CHEYENNE — Governor Mark Gordon has issued the following statement in response to the release of Rocky Mountain Power’s Integrated Resource Plan (IRP) this week:
“While we are still reviewing the document, it seems to fly in the face of the expectations of many in Wyoming. I continue to support an “all the above” energy strategy, and Rocky Mountain Power is clearly limiting their options by focusing on intermittent sources of generation such as wind and solar, and banking on technologies not yet fully proven, such as batteries and nuclear. There are multiple sources of fossil energy that are proven with similar opportunities for technological advancement that can make for a stronger, more reliable grid.

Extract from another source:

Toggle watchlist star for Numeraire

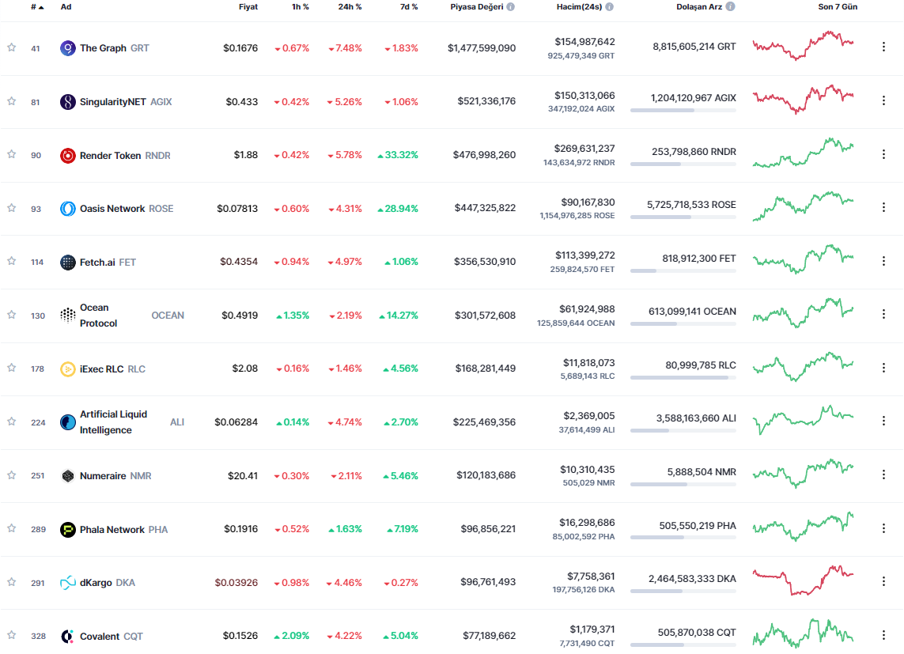12,475
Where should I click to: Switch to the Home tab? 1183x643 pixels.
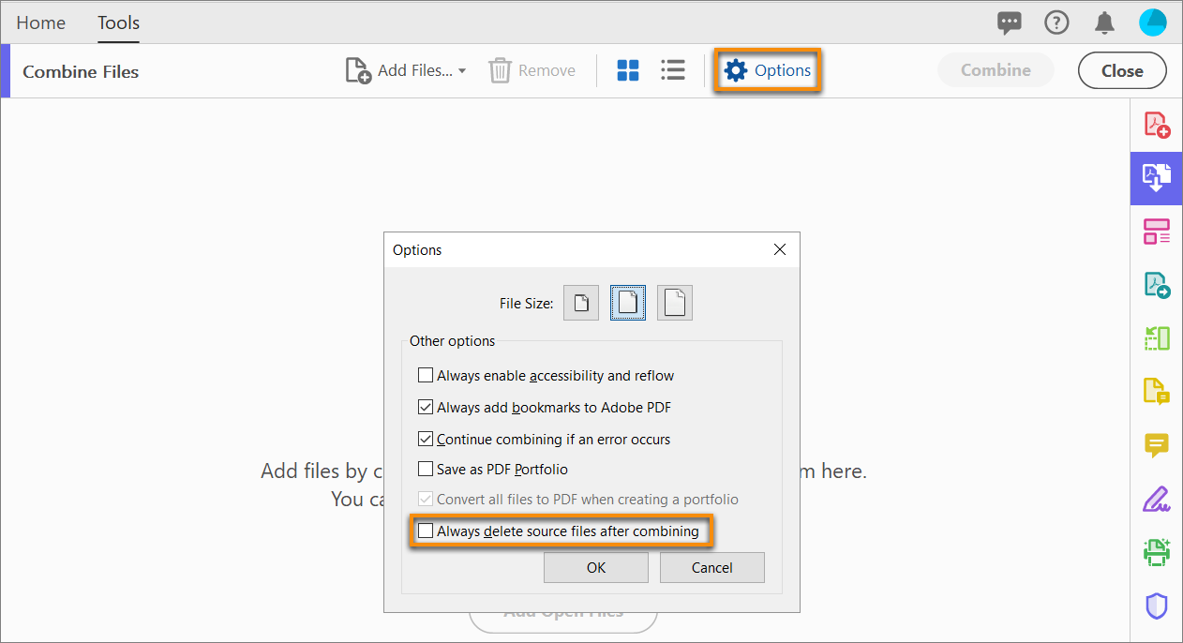click(40, 22)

Rocky Mountain Power’s customers need power every time we flip the switch, 24 hours a day. True baseload power will not have gaps in the power supply that accompany the times when the wind doesn’t blow, the sun doesn’t shine and the batteries run out.
The IRP contemplates some switchover to natural gas, but I do not think that is enough to protect consumers. We must maintain the use of coal through C02 capture. It is interesting that the IRP pins so much hope on huge amounts of battery storage without regard to life-cycle CO2 costs.Wyoming Governor Mark Gordon
It is encouraging that the legislation I advocated for is driving Rocky Mountain Power to analyze some of their units for carbon capture. I hope this is just the beginning of such analysis and they will seriously factor in the cost of the loss of reliable, dispatchable power by pinning so much hope on renewables.
I also recognize and appreciate the modeling of the proposed advanced nuclear plant. Nuclear power is an important component of any energy future, and I am delighted that Wyoming will factor large in this endeavor. No doubt the Wyoming Public Service Commission will dive into details and provide an analysis on the effects of the IRP. I look forward to their findings.”